Forum Moderators: open

Message Too Old, No Replies

Latent semantic indexing

How can you start to use it?

         

Pikin_It_Up

12:32 pm on Apr 6, 2004 (gmt 0)

10+ Year Member



I have been reading a lot of posts (here and elsewhere) relating to Latent semantic indexing.

I understand that semantics is basically the use of words, and the relationships that occur between them.

The problem I have found so far is trying to find out what relationships occur between words. For instance... If I were to produce a site related to widget improvement technologies, how would I find out what words semantically link to that term.

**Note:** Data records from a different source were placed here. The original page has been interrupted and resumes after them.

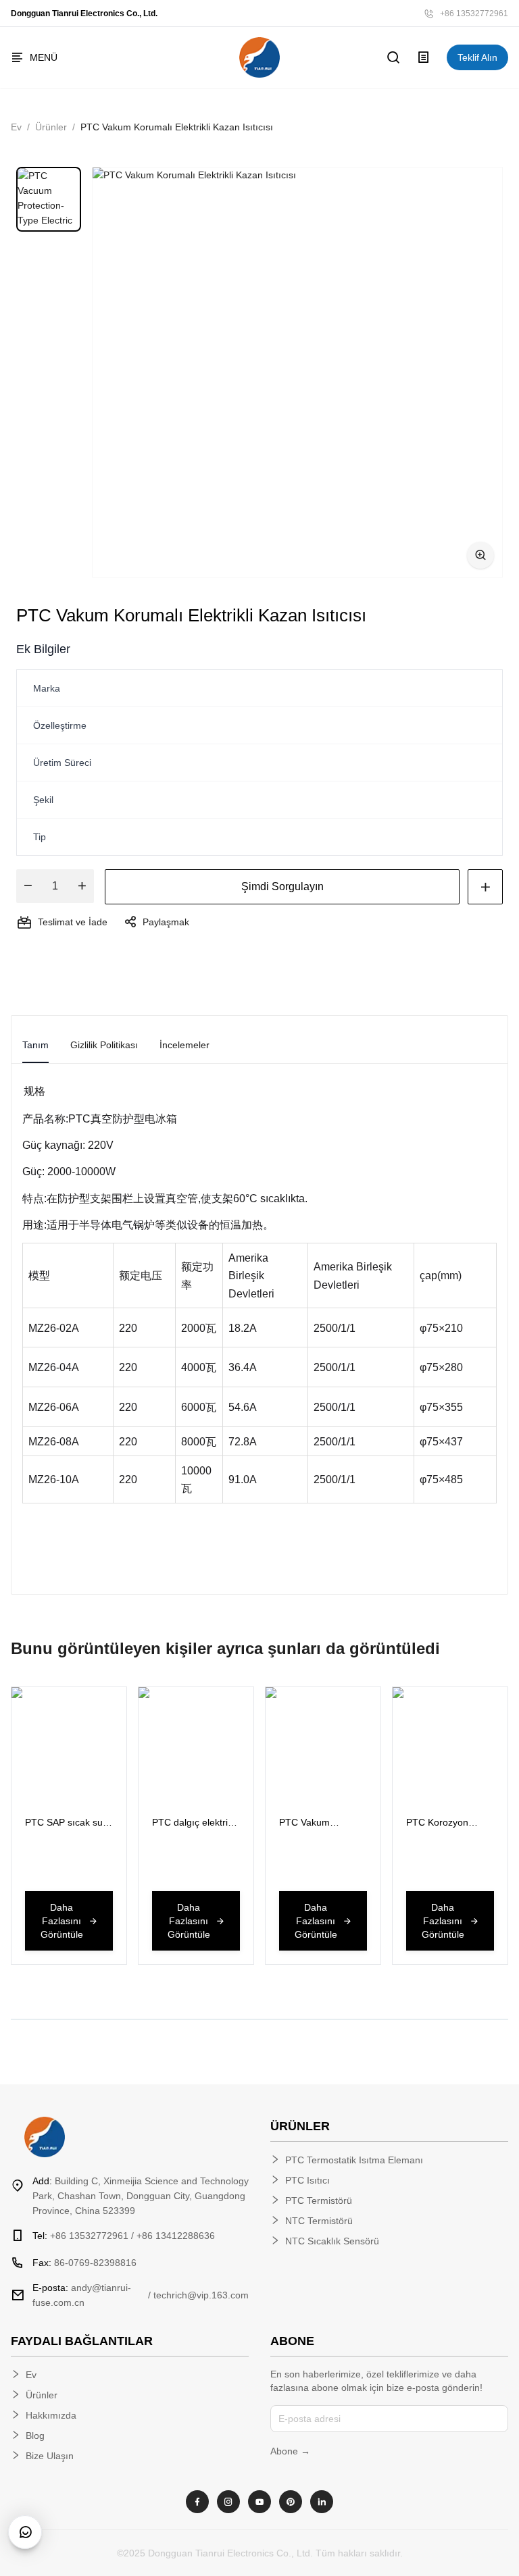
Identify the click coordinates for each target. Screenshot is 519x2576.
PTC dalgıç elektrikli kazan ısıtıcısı (194, 1823)
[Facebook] (197, 2501)
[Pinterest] (290, 2501)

Is there an online dictionary (i really am guessing here) that I can reference my desired term with?

This is a topic that I am really interested in and have read a good few articles about it. The problem is, that all of the articles I have read are assuming that someone already has a good knowledge of Latent semantic indexing.

Can anyone give me an idiots description of what Latent semantic indexing really is? If not can someone sticky me an address that coveres the subject please.

Cheers

P

engine

4:35 pm on Apr 6, 2004 (gmt 0)

WebmasterWorld Administrator 10+ Year Member Top Contributors Of The Month



Hmmm, if you've read up about it, I'm not sure how best to answer you.

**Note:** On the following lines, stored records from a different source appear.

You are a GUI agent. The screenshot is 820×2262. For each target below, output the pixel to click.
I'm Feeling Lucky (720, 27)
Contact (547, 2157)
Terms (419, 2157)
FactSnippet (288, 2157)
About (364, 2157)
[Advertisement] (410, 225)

In basic terms, it's the mathematical technique for information filtering. The great thing about it is that it's not reliant upon language.

HTH

Pikin_It_Up

5:02 pm on Apr 6, 2004 (gmt 0)

10+ Year Member



Cheers engine, I found a really article about it earlier on. I can Sticky you the URL if you'd like.

shorebreak

8:32 pm on Apr 6, 2004 (gmt 0)

WebmasterWorld Senior Member 10+ Year Member



[kwmap.com...] seems to be an interesting keyword discovery tool that does some semantic mapping.

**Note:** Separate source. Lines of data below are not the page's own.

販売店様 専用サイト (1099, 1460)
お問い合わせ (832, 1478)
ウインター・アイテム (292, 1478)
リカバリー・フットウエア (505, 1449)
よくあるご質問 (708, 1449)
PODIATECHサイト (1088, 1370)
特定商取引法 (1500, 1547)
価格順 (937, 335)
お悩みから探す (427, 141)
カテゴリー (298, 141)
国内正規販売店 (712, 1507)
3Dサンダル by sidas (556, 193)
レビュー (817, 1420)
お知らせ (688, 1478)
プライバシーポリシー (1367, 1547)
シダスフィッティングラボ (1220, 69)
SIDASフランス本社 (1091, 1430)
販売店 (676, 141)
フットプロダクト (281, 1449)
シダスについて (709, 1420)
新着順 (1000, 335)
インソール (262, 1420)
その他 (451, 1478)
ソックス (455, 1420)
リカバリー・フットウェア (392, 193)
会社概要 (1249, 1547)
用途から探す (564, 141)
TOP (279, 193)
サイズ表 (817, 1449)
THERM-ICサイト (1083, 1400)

I'm an idiot, though, so I might actually be off-topic.

[edited by: msgraph at 4:50 pm (utc) on April 7, 2004]

maherphil

12:52 am on Apr 9, 2004 (gmt 0)

10+ Year Member



The help section hardly explains how it works, does anyone know where they get their data?

I used to work for a company that has building giant hierarcies of knowledge and using patented algorithms to tranverse them and find the distance between a query and document.

Really fun stuff, stick me if you want to talk more about this.

Anyone know other systems?

webnewton

12:24 pm on Apr 9, 2004 (gmt 0)

10+ Year Member



Well Picking

LSI as you know is a technique that helps in deciding a set of interelated keywords.There are mathematical algorithms out there which help to define the mutual relationship between a set of keywourds.
Say for example while searching for "saddam hussain" this software would find a lots of webpages where there will be a mention of "gulf war". No. of occurence of these keywords together will help the algorithms decide how closly associated are these keywords. If they are close enough you''re sure to find a article on gulf was while you search for "saddam hussain"

Is there an online dictionary (i really am guessing here) that I can reference my desired term with?

The whole web is the dictonary. The LSI sofware would search the web and find all interelated keywords.
Little wonder while we search for "mars" on google NASA's site appears on the top.

Robert Charlton

5:40 am on Apr 11, 2004 (gmt 0)

WebmasterWorld Administrator 10+ Year Member Top Contributors Of The Month



Here's a link to the best article [javelina.cet.middlebury.edu] on LSI I've seen. It was posted in the Google forum, so I think it should be OK here.

Is there an online dictionary (i really am guessing here) that I can reference my desired term with?

Check the Google AdWords Sandbox for broad match phrases, which will show you, at least, what Google considers a broad match for a particular phrase.

Well before the idea of Latent Semantic Indexing had registered in my brain, I started the following thread on the use of the Sandbox tool. It never got the response I'd hoped for....

SEO search phrase research with new AdWords Keyword Sandbox
[webmasterworld.com...]

Robert Charlton

5:43 am on Apr 11, 2004 (gmt 0)

WebmasterWorld Administrator 10+ Year Member Top Contributors Of The Month



PS - I'd stay away from kwmap... They have a bad rep, and what they do isn't LSI. It's more the kind of clustering that Vivisimo does AltaVista used to do... which is more sort of a lateral search than an analysis of semantic usage.

[webmasterworld.com...]

There was a thread about them in the Supporters Forum that really laid out just how slimey their spamming techniques have been. They're trying to get you to link to them.

Their display is very pretty, by the way, but I'm not sure it means much.

Marcia

6:52 am on Apr 11, 2004 (gmt 0)

WebmasterWorld Senior Member 10+ Year Member



Doesn't mean much as Robert says, and email groups were flooded with posts a while back about people getting unsolicited mail from them requesting links.

Nifty way to amass Page Rank from unsuspecting people for personal usage is how I've interpreted that routine. Nothing personal intended, but I always do wonder where sites like that, doing what they're doing, will end up linking to down the road, and/or how much the price of text links /aka Page Rank aka/ "advertising" will be down the road when a certain level of PR is reached, enough to be marketable.

Enough of that, though. As Robert says:

>>I'm not sure it means much.

I've kind of always loved the expression "diddley-squat" - kind of says it all, plain and simple like. :)

Jumping into "semantics" is nothing more than increasing richness in our own use of vocabulary whilst increasing the breadth and depth of content within websites.

Good instructors of the "old school" teaching English 101 have been telling their students for years that the best way to learn to write well is to do a lot of reading, both to develop style and to increase the richness of their own vocabulary. Nothing in the world has happened to change that, and the same principles apply online as off.

It's flat out old-fashioned keyword research for starters, nurturing an intuitive grasp of inter-relationships in vocabulary usage, and write, write, write.

glengara

10:11 am on Apr 11, 2004 (gmt 0)

WebmasterWorld Senior Member 10+ Year Member



I'd agree with Marcia, particularly in "..increasing the breadth and depth of content.."

IMO, the primary goal in the use of semantics by G is to help determine a page's topic without relying on the presence of keywords.